**Collected data entries**
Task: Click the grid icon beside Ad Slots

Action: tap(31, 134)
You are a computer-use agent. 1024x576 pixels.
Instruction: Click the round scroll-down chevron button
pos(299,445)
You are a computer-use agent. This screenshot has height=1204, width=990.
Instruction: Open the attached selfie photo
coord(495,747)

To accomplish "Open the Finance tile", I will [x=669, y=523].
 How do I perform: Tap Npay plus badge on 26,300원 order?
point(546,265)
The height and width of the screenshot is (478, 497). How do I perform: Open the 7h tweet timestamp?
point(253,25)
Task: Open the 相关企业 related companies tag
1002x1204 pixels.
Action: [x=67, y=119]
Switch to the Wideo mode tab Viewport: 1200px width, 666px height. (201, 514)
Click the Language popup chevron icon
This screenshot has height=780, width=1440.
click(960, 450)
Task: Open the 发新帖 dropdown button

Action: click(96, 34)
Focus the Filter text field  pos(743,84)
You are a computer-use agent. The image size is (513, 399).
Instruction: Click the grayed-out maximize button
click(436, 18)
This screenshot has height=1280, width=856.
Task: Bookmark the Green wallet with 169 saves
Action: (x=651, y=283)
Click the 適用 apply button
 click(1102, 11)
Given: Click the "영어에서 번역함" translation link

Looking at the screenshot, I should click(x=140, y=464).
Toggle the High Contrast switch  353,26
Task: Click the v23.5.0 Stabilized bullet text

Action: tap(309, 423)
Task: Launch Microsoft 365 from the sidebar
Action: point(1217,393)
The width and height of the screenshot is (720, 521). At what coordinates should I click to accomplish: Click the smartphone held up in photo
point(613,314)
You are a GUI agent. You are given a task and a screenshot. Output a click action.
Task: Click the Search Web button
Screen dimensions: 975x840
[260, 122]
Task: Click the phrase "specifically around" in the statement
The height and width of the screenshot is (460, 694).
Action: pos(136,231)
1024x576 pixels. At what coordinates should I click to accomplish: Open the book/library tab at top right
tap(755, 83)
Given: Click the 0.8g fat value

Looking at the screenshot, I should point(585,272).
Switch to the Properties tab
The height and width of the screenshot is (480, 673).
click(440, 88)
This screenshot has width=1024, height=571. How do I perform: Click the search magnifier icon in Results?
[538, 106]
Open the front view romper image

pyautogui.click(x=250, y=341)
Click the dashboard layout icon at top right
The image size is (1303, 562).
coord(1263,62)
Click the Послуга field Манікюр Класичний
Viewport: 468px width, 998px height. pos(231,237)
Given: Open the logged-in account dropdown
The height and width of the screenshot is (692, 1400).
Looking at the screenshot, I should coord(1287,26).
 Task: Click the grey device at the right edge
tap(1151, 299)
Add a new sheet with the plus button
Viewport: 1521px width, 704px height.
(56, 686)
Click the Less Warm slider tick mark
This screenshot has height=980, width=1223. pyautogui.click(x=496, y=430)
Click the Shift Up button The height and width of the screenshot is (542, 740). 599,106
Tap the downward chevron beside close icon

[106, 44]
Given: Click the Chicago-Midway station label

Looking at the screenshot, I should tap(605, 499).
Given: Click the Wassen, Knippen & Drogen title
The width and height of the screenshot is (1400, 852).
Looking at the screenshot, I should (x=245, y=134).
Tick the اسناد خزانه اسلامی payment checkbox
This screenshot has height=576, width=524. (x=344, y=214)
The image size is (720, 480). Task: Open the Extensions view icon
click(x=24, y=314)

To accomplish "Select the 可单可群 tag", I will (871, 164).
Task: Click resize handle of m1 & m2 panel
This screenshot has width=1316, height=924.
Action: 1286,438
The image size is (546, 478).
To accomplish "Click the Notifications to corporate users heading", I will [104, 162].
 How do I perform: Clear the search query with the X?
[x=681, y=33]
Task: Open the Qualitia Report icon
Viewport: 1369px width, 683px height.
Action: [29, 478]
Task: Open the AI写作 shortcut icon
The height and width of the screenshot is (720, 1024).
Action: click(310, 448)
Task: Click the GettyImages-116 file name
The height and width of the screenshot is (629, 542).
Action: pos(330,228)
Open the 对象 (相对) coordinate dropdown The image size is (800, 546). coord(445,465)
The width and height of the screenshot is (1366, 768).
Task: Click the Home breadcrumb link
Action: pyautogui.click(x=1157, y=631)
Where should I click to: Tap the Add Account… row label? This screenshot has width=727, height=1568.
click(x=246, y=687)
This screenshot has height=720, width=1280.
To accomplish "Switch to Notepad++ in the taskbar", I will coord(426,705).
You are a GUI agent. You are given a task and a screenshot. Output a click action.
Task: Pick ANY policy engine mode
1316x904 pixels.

**TASK DETAILS**
Looking at the entries above, count each line that includes the string "mode" and give only the total.

**SOLUTION TO THIS TASK**
2